But back in 1960, screaming "Come on, Sutton!" at a bunch of grunting, muddied idiots in blue, black and white shirts was deemed more important than the 1948 defenestration of Jan Masaryk in Prague. A prefect later lashed me with a cane on the orders of a spectacularly cruel housemaster whose unwillingness to prevent the most vicious beatings almost equalled his love of soccer and rugby football.

His memory returned to me as I read the first sports book of my life over Christmas, Franklin Foer's American best-seller How Soccer Explains the World. It confirmed for me what I have always suspected: that football and violence are intimately linked in cause and effect and that - far from the first being an outlet to avoid the second - they are mutually interchangeable.

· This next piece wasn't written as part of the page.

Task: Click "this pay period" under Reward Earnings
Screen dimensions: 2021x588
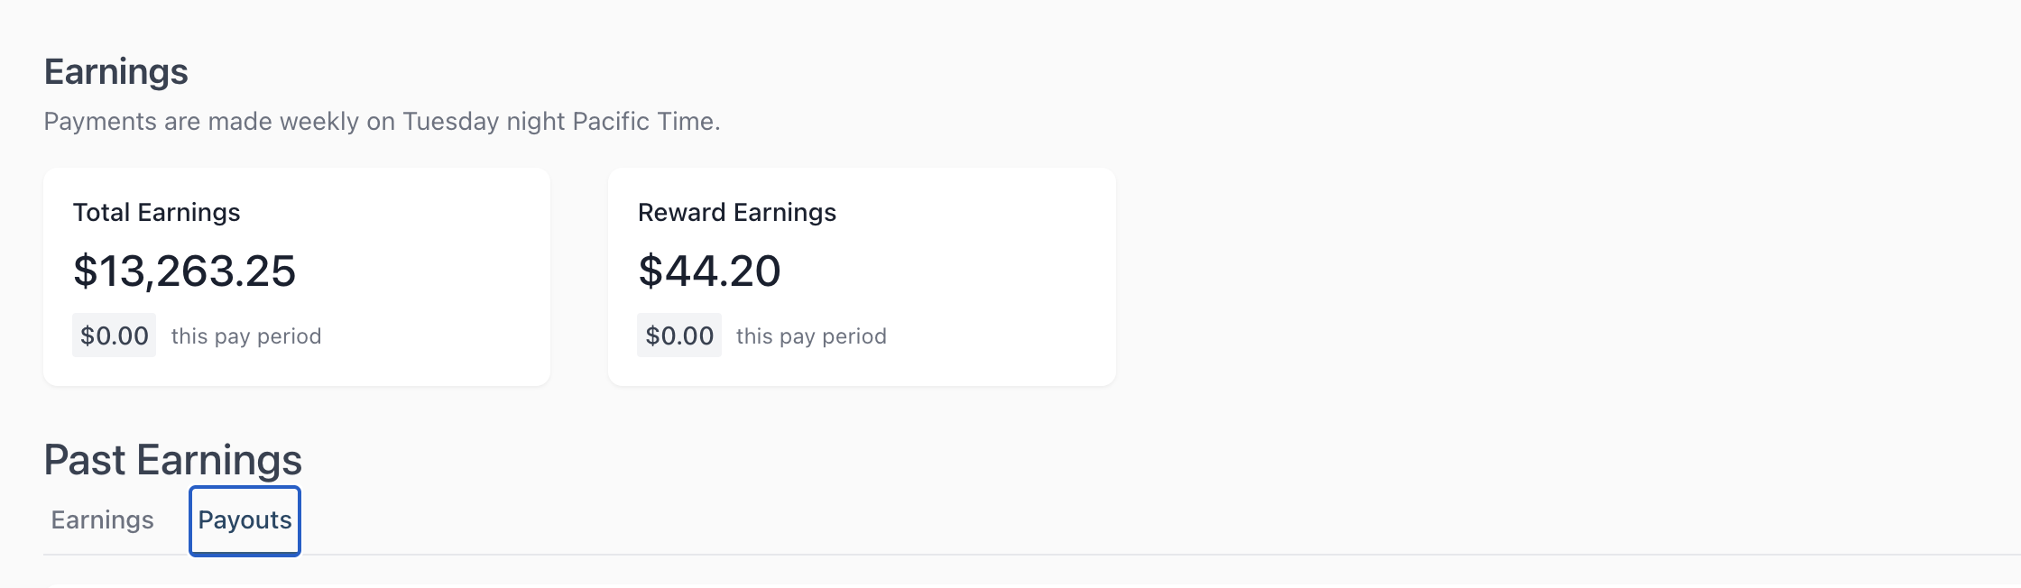Action: pos(811,336)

Foer wades in at the deep end with a visit to Belgrade's top- scoring Red Star, a team nurtured by Serbia's equally top war criminal Arkan, who took his well-armed footballers down the Drina Valley in 1992 on an orgy of killing, plunder and mass rape. Arkan drove a pink Cadillac and sported a football wife - the gorgeous retro singer Ceca - whom he married in full Serb uniform. Red Star's pre-war match against the Croatian Partizans - beloved of its fascist president Franjo Tudjman who had adorned the team he once led with wartime Ustashe icons - ended in a pitched battle.

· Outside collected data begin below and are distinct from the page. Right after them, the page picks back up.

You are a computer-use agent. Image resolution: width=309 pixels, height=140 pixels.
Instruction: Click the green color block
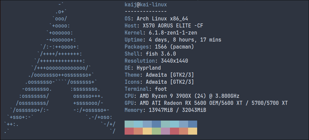pyautogui.click(x=156, y=131)
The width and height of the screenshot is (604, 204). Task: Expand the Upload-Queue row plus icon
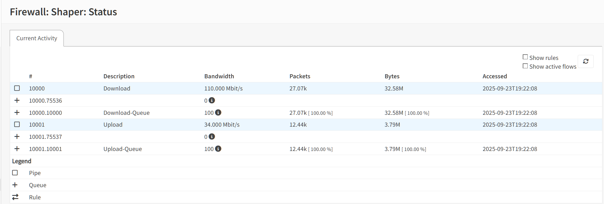click(17, 149)
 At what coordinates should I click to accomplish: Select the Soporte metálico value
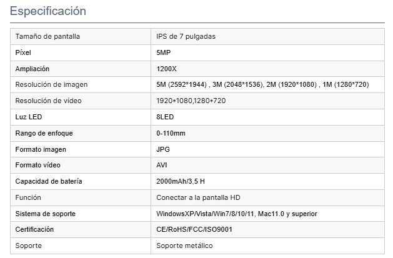184,246
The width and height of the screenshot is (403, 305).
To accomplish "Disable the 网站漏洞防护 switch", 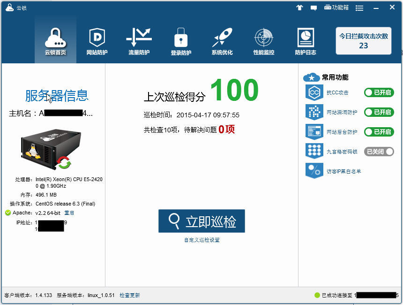I will point(379,112).
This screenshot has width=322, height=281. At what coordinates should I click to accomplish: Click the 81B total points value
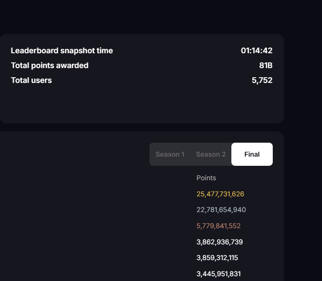[x=266, y=65]
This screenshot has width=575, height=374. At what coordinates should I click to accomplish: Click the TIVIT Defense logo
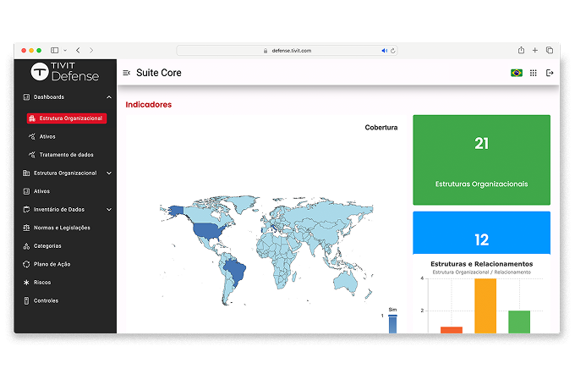point(65,72)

It was Margaret Thatcher who famously described football hooligans as "a disgrace to civilised society" - the very words we later used about the murderers of Serbia. In Glasgow, Protestant supporters of Rangers would sit in separate stands - "We're up to our knees in Fenian blood," they would roar in unison - from fans of the Catholic Celtic football club.

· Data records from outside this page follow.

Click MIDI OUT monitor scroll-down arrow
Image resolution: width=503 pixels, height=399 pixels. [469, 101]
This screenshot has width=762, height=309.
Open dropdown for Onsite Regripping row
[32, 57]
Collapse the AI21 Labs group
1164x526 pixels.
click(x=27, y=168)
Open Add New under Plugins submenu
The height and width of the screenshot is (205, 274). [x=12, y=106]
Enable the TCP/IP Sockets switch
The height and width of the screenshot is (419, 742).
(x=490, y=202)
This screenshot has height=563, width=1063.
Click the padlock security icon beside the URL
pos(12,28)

I well remember, covering the beat in Belfast in the early Seventies, how during Rangers or Celtic matches I would see more RUC cops patrolling the bridge over the Lagan than I would ever come across in a weekday sectarian riot. Come to think of it, the first time I ever saw a uniformed British policeman in France was from the window of the Eurostar; he was patrolling the platform at Lille station before an England-France match.

Vandalism, assault and murder have now become so much a part of European football that it has become a habit. "Football fan shot dead after racist mob attack," read a headline as I passed through Paris the other day. Typically, the story - of an off-duty French cop who killed a white supporter of the Paris Saint-Germain team as he screamed anti-Semitic insults while trying to murder a French Jewish fan of Israel's Tel-Aviv's Hapoel - was printed on page 27. It is quite normal, you see, for racist football fans to try to kill their opponents - and for the police to open fire.

The connections between football and violence - and, by extension, sadism - are truly creepy. An Irish friend who was a member of the European Union monitoring team in the Balkans recounted to me during the Bosnian war how he witnessed an exchange of bodies between Serb and Croatian armies near the city of Mostar.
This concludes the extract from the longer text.